_CONSIGNA_
Cambia "esquiadores" por "visitantes" en el pasaje del texto sobre Andorra que empieza con "La primera vez" y continúa hasta "de paraíso terrenal.". Escribe ese pasaje completo con el cambio.

_FRAGMENTO DEL TEXTO_

────────

Siempre me ha interesado volver a ver los lugares donde el pasado se condensa o se cristaliza, como la Piazza della Signoria, en Florencia, en la que el Renacimiento de Lorenzo "el Magnífico" sigue resucitando bajo el sol candente, a pesar del ímpetu de los turistas. En ninguna parte del mundo, sin embargo, he reconocido tantos pasados a la vez como en Andorra, el pequeño y aislado país de los Pirineos.
La primera vez que fui, en el invierno feliz de 1998, todo lo que sabía sobre Andorra era lo que había leído en la Enciclopedia Británica de 1974, que describía un país feudal abriéndose paso casi a ciegas hacia la modernidad. La nieve impregnaba entonces hasta la última brizna de paisaje.
Los esquiadores iban y venían por las grandes tiendas libres de impuestos, mientras los martilleos fervorosos de las construcciones atormentaban los amaneceres. Me impresionaron entonces las ciudades enclavadas en los desfiladeros de las montañas, como si su único propósito fuera desmentir el esplendor de la naturaleza.
Cuando regresé el pasado agosto, lo único que había cambiado era el blanco deslumbrador, convertido ahora en un vergel de paraíso terrenal.

────────

_MATERIAL PROPORCIONADO_
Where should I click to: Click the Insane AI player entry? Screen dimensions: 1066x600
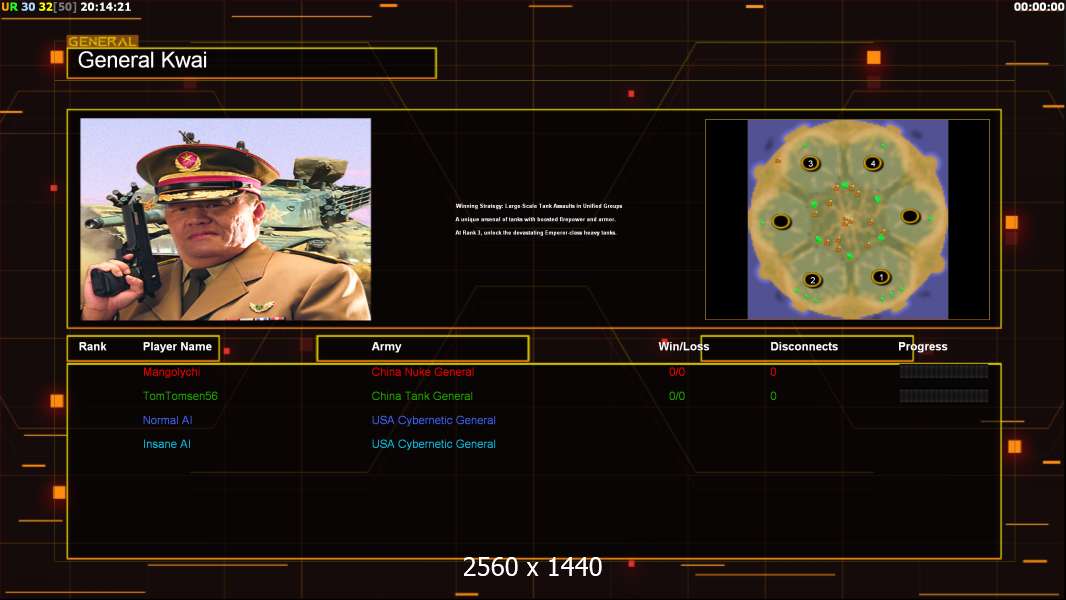tap(166, 444)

────────

_RESPUESTA_
La primera vez que fui, en el invierno feliz de 1998, todo lo que sabía sobre Andorra era lo que había leído en la Enciclopedia Británica de 1974, que describía un país feudal abriéndose paso casi a ciegas hacia la modernidad. La nieve impregnaba entonces hasta la última brizna de paisaje.
Los visitantes iban y venían por las grandes tiendas libres de impuestos, mientras los martilleos fervorosos de las construcciones atormentaban los amaneceres. Me impresionaron entonces las ciudades enclavadas en los desfiladeros de las montañas, como si su único propósito fuera desmentir el esplendor de la naturaleza.
Cuando regresé el pasado agosto, lo único que había cambiado era el blanco deslumbrador, convertido ahora en un vergel de paraíso terrenal.